As the Government of the United States of America is not, in any sense, founded on the Christian religion; as it has in itself no character of enmity against the laws, religion, or tranquillity, of Mussulmen; and, as the said States never entered into any war, or act of hostility against any Mahometan nation, it is declared by the parties, that no pretext arising from religious opinions, shall ever produce an interruption of the harmony existing between the two countries.

The quotation is not, however, from Washington; it was written by Joel Barlow, approved by the U.S. Senate, and signed by then-president John Adams in 1797. But the quotation seems to serve the same purpose: it proposes an alternate origin to the American nation—this time a non-Christian origin—that presumably is to serve as an ongoing model for American politics or policies.

Interestingly, the question of whether America is Christian and, if so, opposed to Islam, is raised by one of the reviewers of Sacred Fire. One reader writes,

We are not and never were a Muslium nation even though Pres. Obama said “if you actually took the number of Muslim Americans, we’d be one of the largest Muslim countries in the world”.
False statement!!!!
Obama said in Turkey that Americans “do not consider ourselves a Christian nation.”
What is he talking about? The idea that the United States is a ‘Christian nation,’ has always been central to American identity. The majority of Americans (73-76%) identify themselves as Christians.

What we have are two competing visions of America, then: one according to which there is nothing Christian about America and, therefore, nothing intrinsically at odds with Islam; another according to which America is intrinsically Christian and, therefore, there might presumably be something wrong with the number of Muslims in America.

Of course, none of this gets to how the readers in question define “Christianity” or “deism” (or “Islam,” for that matter.” One reader of Sacred Fire suggests that, despite Lillback’s assumption that “Christian” and “deist” are mutually exclusive, this could be a “false dichotomy” and it’s possible that Washington could have used both identifiers simultaneously. Another reviewer suggests that the author of the book deploys an anachronistic portrayal of what counts as “Christian”: “The TESTS of being a real Christian are based on their 21st Century Evangelical definitions of a Christian.” Not only is the definition of “America” at stake here, but so is the definition of “Christianity.” Perhaps Lillback’s next book will be on the so-called historical Jesus, in order settle that question for his readers.
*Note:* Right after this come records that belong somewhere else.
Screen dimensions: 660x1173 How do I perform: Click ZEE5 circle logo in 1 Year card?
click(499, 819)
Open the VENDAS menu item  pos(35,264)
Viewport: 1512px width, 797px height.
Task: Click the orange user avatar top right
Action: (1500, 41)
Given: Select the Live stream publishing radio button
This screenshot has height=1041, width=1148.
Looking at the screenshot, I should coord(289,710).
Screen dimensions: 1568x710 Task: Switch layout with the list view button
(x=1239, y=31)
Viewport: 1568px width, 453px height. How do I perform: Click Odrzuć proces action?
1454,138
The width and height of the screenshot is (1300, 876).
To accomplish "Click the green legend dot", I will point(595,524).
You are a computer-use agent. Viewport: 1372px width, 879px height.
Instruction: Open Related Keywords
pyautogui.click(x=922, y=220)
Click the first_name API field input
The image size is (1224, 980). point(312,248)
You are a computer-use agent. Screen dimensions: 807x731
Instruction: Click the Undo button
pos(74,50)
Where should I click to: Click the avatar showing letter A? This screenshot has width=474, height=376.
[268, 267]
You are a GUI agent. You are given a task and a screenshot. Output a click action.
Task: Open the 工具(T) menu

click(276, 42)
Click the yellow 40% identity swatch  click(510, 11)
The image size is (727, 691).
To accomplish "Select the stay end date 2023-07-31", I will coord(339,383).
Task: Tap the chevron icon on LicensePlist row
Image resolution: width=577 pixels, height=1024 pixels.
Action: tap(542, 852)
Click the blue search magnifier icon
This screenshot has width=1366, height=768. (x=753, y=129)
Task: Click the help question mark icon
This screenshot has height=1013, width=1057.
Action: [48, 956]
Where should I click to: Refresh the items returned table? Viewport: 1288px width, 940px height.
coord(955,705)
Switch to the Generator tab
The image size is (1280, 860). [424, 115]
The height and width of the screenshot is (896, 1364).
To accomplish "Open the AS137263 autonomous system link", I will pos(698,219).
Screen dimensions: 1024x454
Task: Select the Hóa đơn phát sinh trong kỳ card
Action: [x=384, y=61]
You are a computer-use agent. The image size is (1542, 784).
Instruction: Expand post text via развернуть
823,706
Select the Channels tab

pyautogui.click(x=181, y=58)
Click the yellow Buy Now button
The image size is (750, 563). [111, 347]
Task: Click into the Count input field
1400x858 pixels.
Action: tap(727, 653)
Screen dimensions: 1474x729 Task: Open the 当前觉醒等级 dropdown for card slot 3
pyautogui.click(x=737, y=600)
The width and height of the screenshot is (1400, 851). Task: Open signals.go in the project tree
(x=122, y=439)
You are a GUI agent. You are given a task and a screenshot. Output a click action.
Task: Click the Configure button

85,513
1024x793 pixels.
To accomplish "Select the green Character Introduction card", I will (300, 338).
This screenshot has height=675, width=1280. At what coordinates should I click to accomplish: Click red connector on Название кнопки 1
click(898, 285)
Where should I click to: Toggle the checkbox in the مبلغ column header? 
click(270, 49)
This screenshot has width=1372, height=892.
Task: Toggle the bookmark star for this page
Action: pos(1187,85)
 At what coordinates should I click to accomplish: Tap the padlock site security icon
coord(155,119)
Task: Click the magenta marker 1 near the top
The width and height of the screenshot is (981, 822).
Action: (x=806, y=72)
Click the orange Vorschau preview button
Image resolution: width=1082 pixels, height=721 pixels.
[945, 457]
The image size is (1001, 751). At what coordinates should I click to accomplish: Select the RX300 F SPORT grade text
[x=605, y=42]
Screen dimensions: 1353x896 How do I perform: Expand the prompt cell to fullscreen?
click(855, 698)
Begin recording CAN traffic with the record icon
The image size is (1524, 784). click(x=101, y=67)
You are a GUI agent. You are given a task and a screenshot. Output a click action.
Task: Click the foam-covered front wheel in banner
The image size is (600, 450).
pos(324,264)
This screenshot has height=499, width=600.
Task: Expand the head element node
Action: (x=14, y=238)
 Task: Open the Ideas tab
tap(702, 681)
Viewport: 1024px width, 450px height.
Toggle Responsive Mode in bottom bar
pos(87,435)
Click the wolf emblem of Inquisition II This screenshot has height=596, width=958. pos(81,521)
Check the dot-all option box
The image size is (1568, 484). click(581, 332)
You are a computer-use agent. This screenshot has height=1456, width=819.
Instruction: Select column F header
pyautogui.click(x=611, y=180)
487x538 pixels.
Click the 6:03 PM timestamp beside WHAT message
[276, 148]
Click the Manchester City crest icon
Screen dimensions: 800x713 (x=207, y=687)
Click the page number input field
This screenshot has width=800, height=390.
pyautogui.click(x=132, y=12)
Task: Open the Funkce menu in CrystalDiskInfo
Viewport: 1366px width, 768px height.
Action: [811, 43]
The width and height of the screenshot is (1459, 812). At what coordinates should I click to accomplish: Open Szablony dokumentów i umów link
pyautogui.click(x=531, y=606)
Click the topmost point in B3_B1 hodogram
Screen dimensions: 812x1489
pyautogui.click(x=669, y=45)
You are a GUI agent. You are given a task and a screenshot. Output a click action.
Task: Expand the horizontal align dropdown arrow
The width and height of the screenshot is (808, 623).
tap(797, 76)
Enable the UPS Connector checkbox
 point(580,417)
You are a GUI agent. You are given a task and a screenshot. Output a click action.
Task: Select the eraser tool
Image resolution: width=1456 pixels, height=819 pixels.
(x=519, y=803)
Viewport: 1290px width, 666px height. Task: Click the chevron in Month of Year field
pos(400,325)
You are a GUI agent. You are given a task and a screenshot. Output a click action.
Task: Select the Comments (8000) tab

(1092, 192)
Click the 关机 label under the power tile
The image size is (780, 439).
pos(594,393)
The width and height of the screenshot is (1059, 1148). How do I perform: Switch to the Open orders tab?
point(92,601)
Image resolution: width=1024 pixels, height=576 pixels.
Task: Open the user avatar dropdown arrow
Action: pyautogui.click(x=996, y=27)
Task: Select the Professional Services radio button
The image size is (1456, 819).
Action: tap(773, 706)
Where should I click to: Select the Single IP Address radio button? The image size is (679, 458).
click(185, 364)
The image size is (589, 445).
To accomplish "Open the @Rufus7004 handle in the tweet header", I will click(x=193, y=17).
Such return to origins games require a process of selection; even if Washington was “Christian”—whatever that means—it’s nevertheless clear that not everything associated with Washington will continue to serve as a model for modern America. For instance, Washington owned slaves, but I doubt few of the readers who offered five star reviews of the book want to resurrect slavery. So which parts of Washington’s life—or, rather, what we can project backward in time as his “life”—will be selected as our ongoing model? Of course the answer to this question depends on individual readers’ sympathies.